Hopefully it's clear that while this article focuses on a very specific technology (using llvmlite to JIT native code from Python), its principles are universal. The overarching idea here is that the difference between what happens when the program is compiled and what happens when it runs is artificial. We can breach and overlay it in many ways, and use it to build increasingly complex abstractions. Some languages, like the Lisp family, list this mixture of compile-time and run-time as one of their unique strengths, and have been preaching it for decades. I fondly recall my own first real-world use of this technique many years ago - reading a configuration file and generating code at runtime that unpacks data based on that configuration. That task, emitting Perl code from Perl according to a XML config may appear worlds away from the topic of this post - emitting LLVM IR from Python according to a function signature, but if you really think about it, it's exactly the same thing.

I suspect this is one of the most obtuse articles I've written lately; if you read this far, I sure hope you found it interesting and helpful. Let me know in the comments if anything isn't clear or if you have relevant ideas - I love discussing this topic!

[1]	We'll have to compile the equivalent of a hash table implementation into our JITed code. While not impossible, this may be an overkill if you really just want a quick-and-simple DSL.

[2]	This delightful mixture of compile-time and run-time is by far the most important part of this article; if you remember just one thing from here, this should be it. Let me know in the comments if it's not clear.
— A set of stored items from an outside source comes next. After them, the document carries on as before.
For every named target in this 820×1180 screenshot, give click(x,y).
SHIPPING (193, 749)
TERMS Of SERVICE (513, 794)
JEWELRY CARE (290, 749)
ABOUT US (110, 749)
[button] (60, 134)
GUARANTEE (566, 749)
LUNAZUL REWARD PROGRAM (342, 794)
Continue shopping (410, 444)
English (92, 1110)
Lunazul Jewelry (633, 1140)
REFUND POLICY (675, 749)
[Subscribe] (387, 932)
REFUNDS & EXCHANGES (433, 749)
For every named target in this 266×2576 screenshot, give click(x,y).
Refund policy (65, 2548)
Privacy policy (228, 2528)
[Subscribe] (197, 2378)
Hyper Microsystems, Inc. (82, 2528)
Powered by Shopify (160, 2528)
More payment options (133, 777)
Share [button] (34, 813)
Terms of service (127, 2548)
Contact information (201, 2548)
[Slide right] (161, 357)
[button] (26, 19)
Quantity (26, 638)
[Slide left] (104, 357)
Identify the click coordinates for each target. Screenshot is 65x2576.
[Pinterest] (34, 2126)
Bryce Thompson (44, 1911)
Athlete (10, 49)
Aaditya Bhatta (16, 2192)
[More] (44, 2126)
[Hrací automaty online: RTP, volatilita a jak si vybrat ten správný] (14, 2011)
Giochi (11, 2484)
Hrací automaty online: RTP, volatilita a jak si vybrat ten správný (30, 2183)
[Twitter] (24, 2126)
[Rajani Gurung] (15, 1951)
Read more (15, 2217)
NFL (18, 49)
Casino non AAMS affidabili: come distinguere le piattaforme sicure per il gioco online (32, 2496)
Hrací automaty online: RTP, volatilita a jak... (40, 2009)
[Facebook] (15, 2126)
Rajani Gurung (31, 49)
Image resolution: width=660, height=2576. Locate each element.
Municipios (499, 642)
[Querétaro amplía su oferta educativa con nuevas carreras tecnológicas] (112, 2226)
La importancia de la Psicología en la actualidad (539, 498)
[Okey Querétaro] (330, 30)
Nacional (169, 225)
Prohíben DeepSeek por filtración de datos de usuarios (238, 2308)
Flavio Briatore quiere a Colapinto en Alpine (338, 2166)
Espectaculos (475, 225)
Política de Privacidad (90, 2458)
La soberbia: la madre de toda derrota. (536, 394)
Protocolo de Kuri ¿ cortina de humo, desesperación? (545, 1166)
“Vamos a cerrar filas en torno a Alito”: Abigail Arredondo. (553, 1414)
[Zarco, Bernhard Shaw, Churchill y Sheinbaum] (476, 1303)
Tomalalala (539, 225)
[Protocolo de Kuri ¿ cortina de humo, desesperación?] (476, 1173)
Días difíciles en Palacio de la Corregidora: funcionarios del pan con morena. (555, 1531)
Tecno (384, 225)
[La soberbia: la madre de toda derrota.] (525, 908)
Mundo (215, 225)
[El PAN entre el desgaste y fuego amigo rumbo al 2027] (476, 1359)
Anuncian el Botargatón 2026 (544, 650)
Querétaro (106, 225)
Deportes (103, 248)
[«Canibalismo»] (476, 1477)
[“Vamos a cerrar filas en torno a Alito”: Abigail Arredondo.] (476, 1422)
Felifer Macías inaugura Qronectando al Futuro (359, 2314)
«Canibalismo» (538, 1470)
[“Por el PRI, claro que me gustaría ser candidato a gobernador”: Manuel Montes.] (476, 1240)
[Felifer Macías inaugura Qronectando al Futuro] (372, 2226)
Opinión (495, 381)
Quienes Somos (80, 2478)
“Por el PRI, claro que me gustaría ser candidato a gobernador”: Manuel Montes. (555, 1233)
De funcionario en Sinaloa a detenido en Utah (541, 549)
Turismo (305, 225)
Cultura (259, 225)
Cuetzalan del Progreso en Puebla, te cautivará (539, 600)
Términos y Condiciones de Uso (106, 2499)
[3] The concept of "address" for a Python function may raise an eyebrow. Keep in mind that this isn't a pure Python function we're talking about here. It's wrapped in a ctypes.CFUNCTYPE, which is a dispatcher created by ctypes ("thunk" in the nomenclature of libffi, the underlying mechanism behind ctypes) to perform argument conversion and make the actual call.